Gourmet Grocer Dean & Deluca Files for Bankruptcy With Plans to Come Back
By Nicholas Rizzi April 1, 2020 12:23 pm
reprintsGourmet grocer Dean & Deluca — long a fixture of Soho — filed for bankruptcy with plans to reopen its shuttered stores, Bloomberg first reported.
The chain, owned by Thailand-based Pace Development Corporation, submitted Chapter 11 proceedings yesterday and listed between $100 to $500 million in estimated liabilities and only $10 to $50 million of assets, according to court documents.
Pace’s goal for the filing is to sell off “all or a substantial part” of its assets to restructure the company and remain open, filings show. The company only has one remaining employee.
Its largest debtor in the filing is Midtown Equities, to which Dean & Deluca owes $21 million over its failed and expensive cafeteria-style restaurant Stage at 29 Ninth Avenue, court filings show.
A spokesperson for Pace did not immediately respond to a request for comment.

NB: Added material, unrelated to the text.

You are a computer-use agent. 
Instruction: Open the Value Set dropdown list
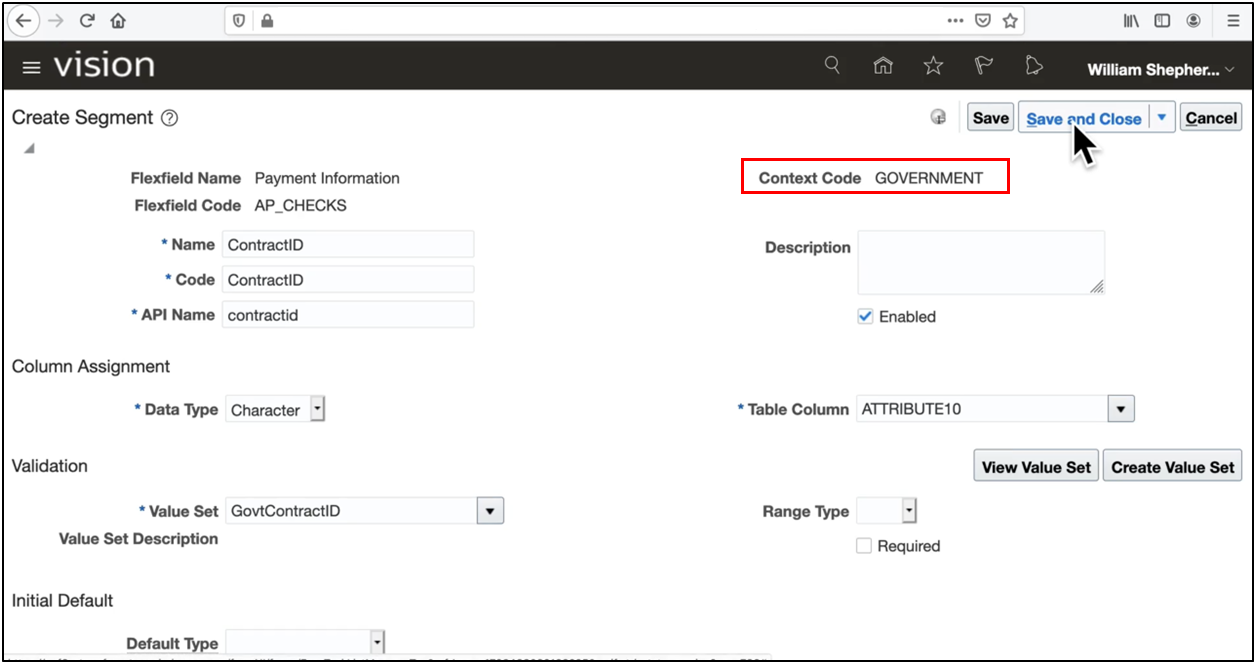(x=489, y=511)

Dean & Deluca’s bankruptcy filing is the latest struggle for the once-thriving chain that has been slowly dying across the country. The chain was founded in Manhattan in 1977 and bought by Pace for $140 million in 2014, Financial Times reported.
The chain had 11 locations across the United States while Pace planned to grow its presence in Asia. However, Pace faced financial difficulties in recent years and Dean & Deluca fell into trouble.

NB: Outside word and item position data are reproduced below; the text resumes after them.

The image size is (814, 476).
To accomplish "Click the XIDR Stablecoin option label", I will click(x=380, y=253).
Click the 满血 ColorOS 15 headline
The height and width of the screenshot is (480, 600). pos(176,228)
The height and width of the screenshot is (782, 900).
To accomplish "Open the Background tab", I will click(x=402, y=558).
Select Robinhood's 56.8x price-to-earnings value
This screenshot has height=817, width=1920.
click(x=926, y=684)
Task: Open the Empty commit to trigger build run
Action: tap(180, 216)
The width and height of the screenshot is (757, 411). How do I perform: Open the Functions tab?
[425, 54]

Last year, the New York Times reported that the debt-ridden chain had sparsely stock shelves — with Coca-Cola cans instead of its usual selection of gourmet items — and failed to pay employees and small food suppliers.
The company started to shutter its outposts last year and closed its last Manhattan location — its 10,000-square-foot Soho flagship at 560 Broadway — in October 2019, Eater New York reported.

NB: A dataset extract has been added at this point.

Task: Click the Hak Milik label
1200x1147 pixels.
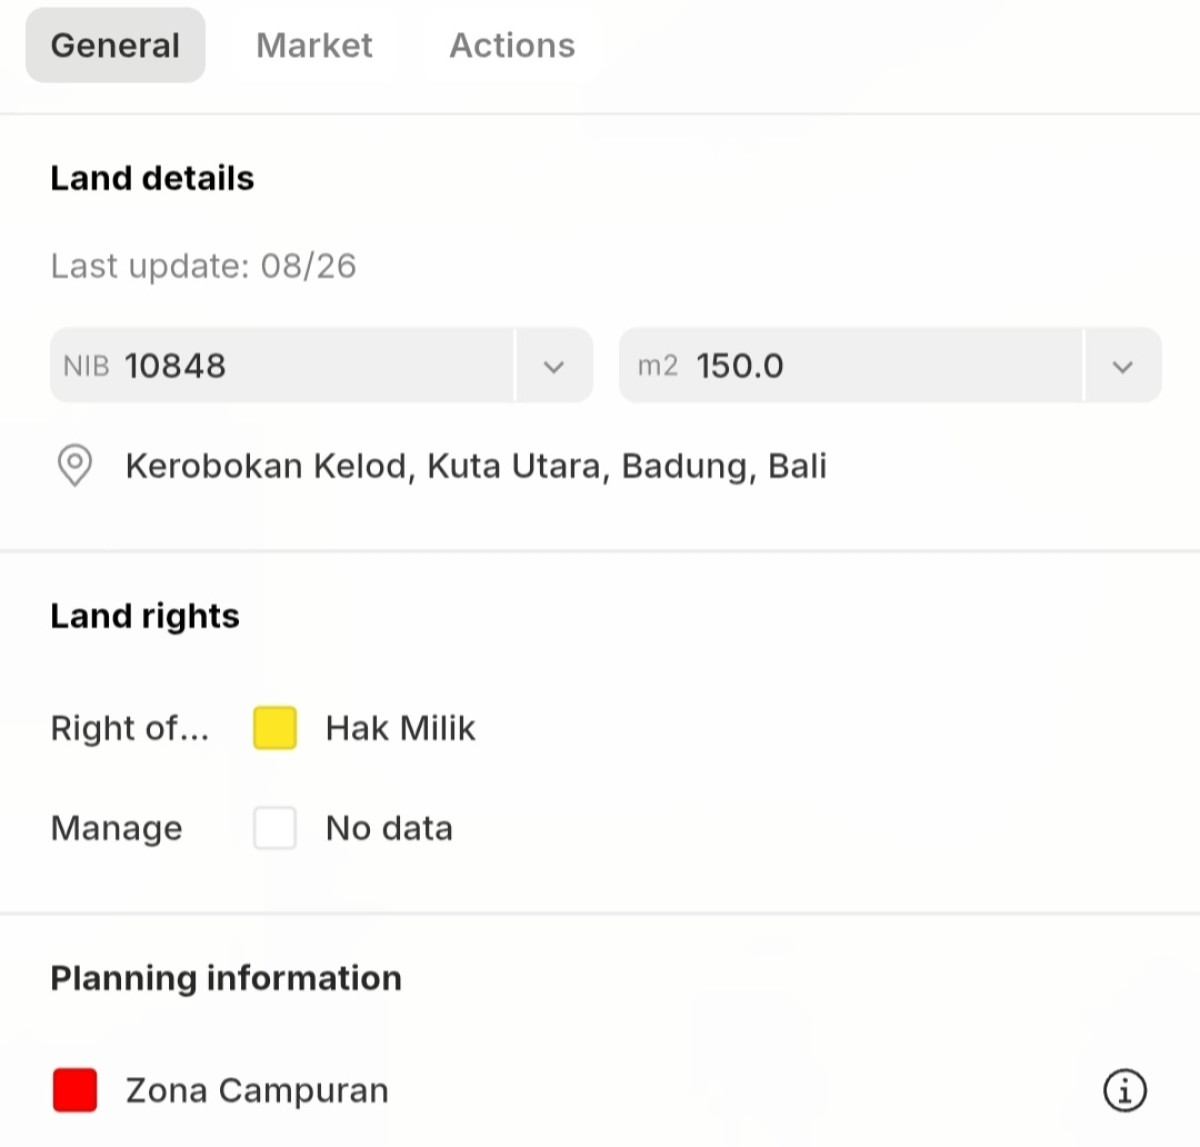Action: click(400, 728)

Pace had been seeking a $60 million cash infusion to save the chain, but it defaulted on about $315 million of debt in 2019, Bloomberg reported.
Part of the issue stemmed from its failed Stage eatery. Pace CEO Sorapoj Techakraisri wanted to expand to a restaurant format to move away from its deli-style takeout image and started eyeing the duplex-space at 29 Ninth Avenue since 2016 for a prototype, according to the Times and the New York Post.
After sinking millions of dollars into Stage, it finally opened in April 2019 but shuttered in July. In August 2019, Midtown sued Dean & Deluca claiming the chain owed millions of dollars for two months of unpaid rent, late fees and other costs at Stage, as Commercial Observer reported.
Dean & Deluca is the latest New York grocery institution to file for bankruptcy in recent months. In January, Fairway Market submitted Chapter 11 proceedings for a second time in about four years with plans to sell off its 14 locations in New York, New Jersey and Connecticut.